The oral arguments in the case are not yet defined, but could be announced soon. Colorado Solicitor General Eric Reuel Olson is prepared to defend the state of Colorado and enforce its non-discrimination law in this case. Just this week, the United States Supreme Court announced that it would grant the request for the US Solicitor General to present arguments before the justices on behalf of the Biden administration.

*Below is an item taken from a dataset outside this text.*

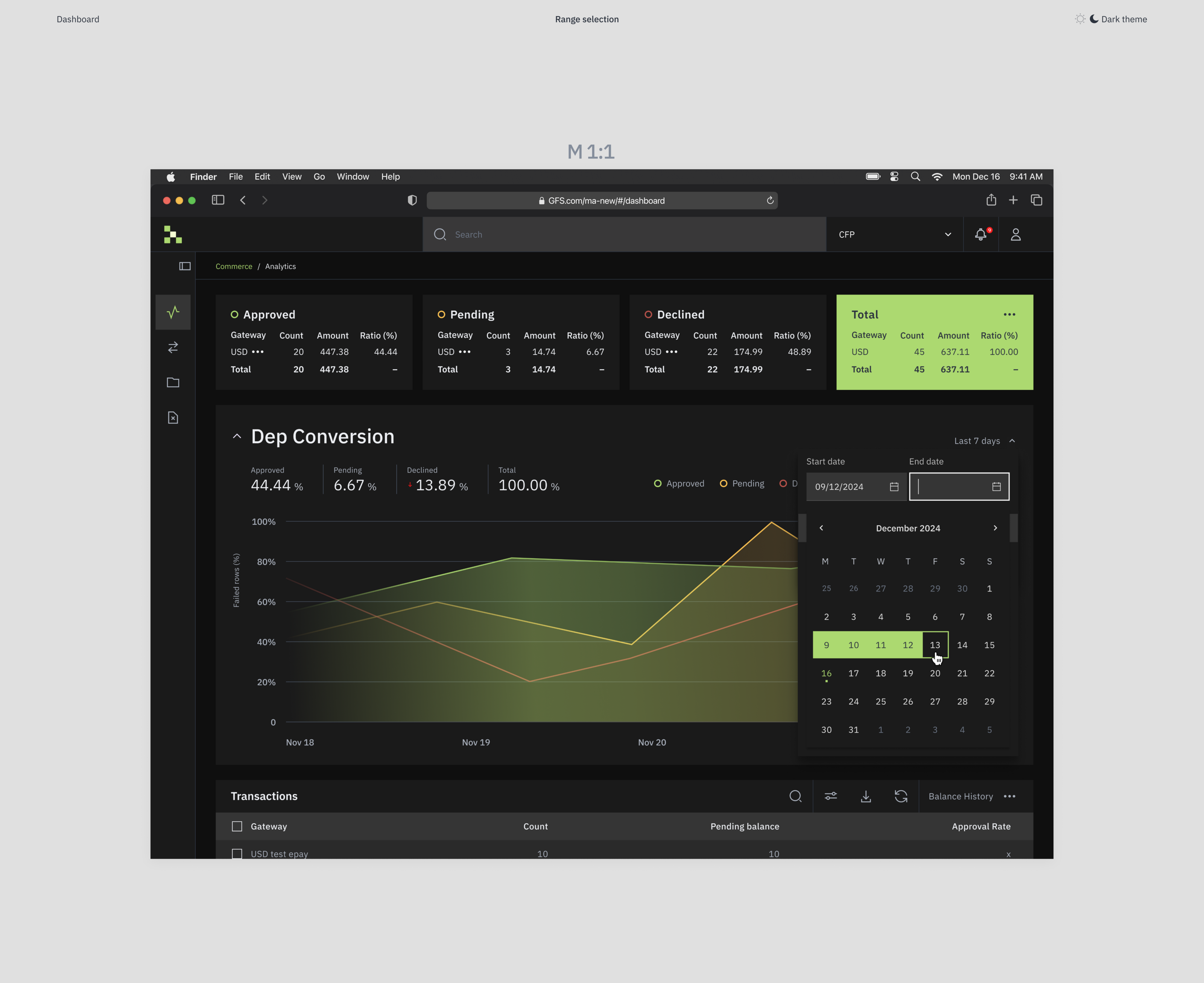Open the Window menu in menu bar
This screenshot has width=1204, height=983.
[x=352, y=177]

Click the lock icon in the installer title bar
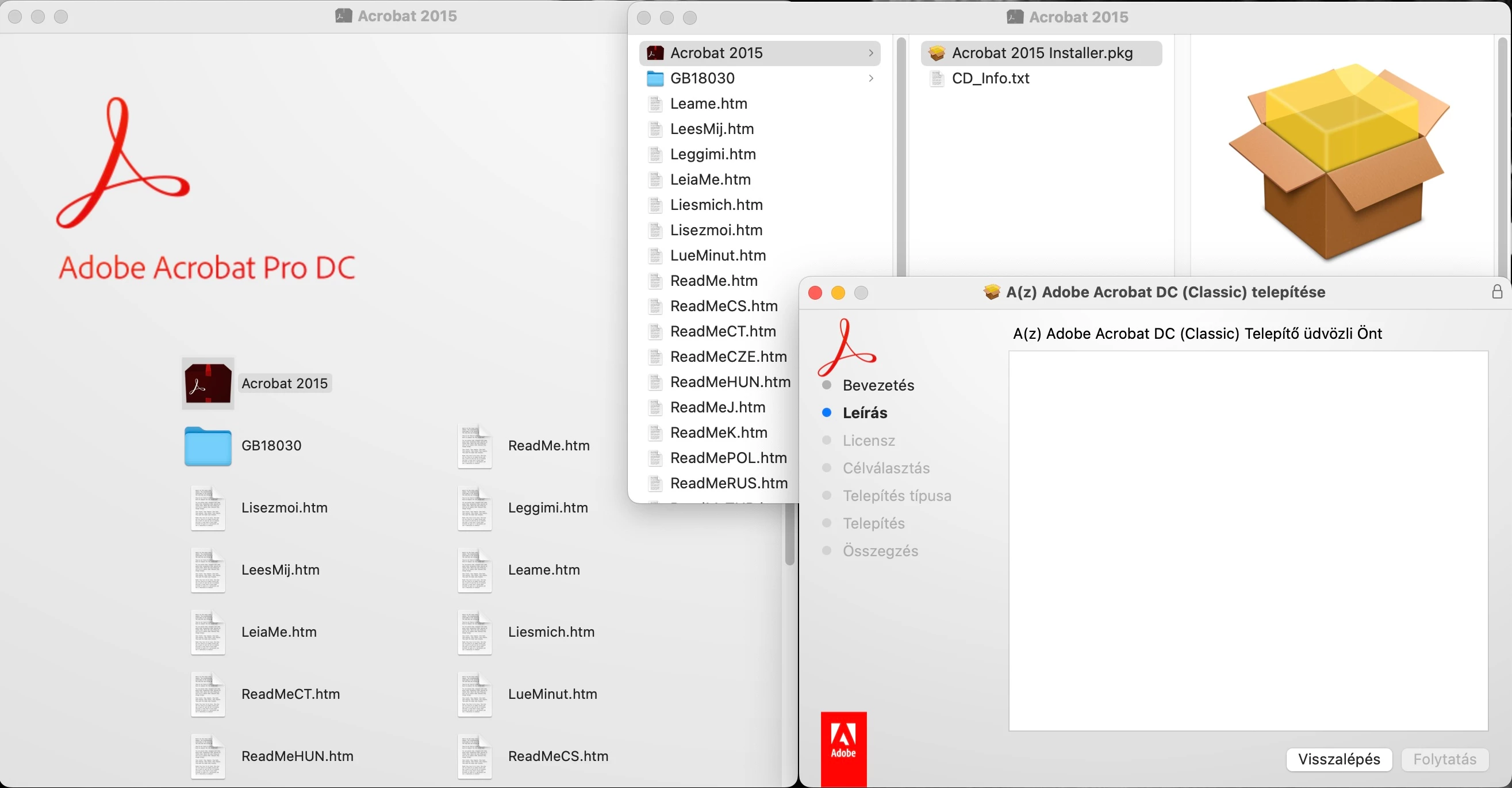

With a 6-3 conservative majority on the court that recently dropped the super precedent guaranteeing abortion rights, LGBTQ rights supporters may think the outcome of the case is all but lost, especially amid fears widespread that same-sex marriage would be on the chopping block next. After the United States Court of Appeals for the Tenth Circuit ruled against 303 Creative in the lawsuit, the Supreme Court’s mere action of granting review in the lawsuit suggests that it is prepared to quash and rule in favor of the company.
Pizer, acknowledging the call to action made by LGBTQ groups in the wake of the Dobbs ruling, acknowledged that the current Supreme Court ruling in the case is “a terrifying prospect,” but cautioned that the issue is n It was not so much the composition of the court, but whether or not the judges will continue on the path of abolishing case law.
“I think the question we face with respect to all cases or at least many cases that are before the court right now, is whether this court is going to continue on this radical sort of wrecking ball for the edifice of law established and apparently a goal to put in place whole new structures of what our basic legal principles are going to be. Are we going to have another term of this? says Pizer. “And if so , it’s terrifying.”